__Records supplied__
- Opening Delimiter -

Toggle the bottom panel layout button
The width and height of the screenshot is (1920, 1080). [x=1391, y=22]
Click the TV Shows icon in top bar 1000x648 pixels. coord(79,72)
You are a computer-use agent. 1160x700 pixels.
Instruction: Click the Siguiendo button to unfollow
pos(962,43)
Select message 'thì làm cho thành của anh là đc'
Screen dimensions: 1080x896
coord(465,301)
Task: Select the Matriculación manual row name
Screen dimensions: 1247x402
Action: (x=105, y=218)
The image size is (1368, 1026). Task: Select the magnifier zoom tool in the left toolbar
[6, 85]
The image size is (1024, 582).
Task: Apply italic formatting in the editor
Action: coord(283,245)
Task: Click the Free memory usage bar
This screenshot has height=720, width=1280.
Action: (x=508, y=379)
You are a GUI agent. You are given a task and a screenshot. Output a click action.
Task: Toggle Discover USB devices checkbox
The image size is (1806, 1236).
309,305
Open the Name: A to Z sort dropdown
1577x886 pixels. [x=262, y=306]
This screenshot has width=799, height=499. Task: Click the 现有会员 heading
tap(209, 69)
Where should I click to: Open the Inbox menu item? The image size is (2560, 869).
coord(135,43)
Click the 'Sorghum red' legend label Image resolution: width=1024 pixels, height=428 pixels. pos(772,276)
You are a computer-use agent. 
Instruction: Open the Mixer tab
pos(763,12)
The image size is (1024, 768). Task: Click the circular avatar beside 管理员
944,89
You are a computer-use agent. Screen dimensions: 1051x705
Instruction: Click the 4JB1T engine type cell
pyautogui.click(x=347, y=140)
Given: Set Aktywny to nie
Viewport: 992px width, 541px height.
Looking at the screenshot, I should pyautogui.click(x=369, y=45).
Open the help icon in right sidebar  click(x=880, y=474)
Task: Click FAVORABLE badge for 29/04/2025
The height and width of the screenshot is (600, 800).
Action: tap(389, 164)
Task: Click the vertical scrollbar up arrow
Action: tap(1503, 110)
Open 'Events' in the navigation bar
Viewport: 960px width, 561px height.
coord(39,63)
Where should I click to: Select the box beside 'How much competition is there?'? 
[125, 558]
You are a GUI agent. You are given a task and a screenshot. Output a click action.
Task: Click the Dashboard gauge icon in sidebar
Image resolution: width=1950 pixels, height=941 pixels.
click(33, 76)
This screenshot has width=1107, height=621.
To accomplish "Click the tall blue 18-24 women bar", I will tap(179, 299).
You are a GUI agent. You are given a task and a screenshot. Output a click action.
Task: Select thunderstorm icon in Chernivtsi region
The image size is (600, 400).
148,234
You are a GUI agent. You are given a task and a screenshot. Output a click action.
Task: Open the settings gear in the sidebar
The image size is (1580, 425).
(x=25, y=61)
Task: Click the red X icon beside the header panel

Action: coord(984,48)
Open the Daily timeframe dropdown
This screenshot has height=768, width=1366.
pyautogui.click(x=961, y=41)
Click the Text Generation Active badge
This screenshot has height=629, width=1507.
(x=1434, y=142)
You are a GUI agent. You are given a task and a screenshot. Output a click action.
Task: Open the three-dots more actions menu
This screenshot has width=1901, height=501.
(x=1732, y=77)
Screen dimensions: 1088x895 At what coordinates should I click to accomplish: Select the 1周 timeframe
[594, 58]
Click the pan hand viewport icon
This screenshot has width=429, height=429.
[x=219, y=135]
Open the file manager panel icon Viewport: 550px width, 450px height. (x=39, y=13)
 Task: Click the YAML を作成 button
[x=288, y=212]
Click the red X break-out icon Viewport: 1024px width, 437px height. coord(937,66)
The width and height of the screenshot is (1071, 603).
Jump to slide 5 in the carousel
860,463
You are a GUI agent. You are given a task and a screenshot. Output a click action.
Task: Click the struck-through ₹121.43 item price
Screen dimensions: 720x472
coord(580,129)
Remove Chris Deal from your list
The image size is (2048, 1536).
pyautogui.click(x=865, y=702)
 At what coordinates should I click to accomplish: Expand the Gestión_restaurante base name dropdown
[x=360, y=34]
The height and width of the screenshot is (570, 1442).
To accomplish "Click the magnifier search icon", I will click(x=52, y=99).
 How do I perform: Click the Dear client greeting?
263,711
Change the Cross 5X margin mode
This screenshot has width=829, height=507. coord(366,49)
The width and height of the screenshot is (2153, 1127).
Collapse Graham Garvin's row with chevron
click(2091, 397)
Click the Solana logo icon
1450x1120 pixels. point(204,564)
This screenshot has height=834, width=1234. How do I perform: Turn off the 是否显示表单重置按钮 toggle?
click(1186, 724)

- Closing Delimiter -

__What you have to do__
Check each line of the records above for "sidebar", and copy those that have it.

__Reply__
Open the help icon in right sidebar  click(x=880, y=474)
Task: Click the Dashboard gauge icon in sidebar
Task: Open the settings gear in the sidebar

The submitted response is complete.